/---

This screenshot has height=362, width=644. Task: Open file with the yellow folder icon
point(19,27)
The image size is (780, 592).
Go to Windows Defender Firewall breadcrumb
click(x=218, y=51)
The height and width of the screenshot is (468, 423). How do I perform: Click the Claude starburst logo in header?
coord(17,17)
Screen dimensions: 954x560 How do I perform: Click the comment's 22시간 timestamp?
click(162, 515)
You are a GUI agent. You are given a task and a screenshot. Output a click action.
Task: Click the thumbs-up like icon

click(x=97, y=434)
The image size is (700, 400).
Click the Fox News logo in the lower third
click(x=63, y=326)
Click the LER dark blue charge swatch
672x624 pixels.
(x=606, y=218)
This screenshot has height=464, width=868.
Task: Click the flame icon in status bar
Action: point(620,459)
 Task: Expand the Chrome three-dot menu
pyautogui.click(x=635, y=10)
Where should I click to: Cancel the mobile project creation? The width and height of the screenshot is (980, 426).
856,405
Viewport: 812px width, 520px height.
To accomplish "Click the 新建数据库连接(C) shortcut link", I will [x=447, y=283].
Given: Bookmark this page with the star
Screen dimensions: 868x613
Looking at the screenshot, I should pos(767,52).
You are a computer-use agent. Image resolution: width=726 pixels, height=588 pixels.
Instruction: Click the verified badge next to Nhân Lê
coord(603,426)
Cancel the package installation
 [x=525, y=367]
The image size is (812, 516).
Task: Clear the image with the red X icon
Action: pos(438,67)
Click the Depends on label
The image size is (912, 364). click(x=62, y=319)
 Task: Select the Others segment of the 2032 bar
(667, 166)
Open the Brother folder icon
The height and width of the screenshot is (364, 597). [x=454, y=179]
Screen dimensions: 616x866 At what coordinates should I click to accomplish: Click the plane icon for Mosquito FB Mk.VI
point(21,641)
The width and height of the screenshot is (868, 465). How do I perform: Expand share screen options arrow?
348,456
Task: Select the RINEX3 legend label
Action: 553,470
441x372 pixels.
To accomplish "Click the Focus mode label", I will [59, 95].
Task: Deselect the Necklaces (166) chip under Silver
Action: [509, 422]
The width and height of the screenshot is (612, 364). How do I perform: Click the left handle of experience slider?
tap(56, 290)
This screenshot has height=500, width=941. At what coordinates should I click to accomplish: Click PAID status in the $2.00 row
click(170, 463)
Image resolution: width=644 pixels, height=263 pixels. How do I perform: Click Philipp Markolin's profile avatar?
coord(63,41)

\---

Within the listing above, locate the line containing "You are a GUI" and the line containing "The image size is (700, 400).". Reproduce those two lines and all lines between them exactly, with nothing added.

You are a GUI agent. You are given a task and a screenshot. Output a click action.
Task: Click the thumbs-up like icon

click(x=97, y=434)
The image size is (700, 400).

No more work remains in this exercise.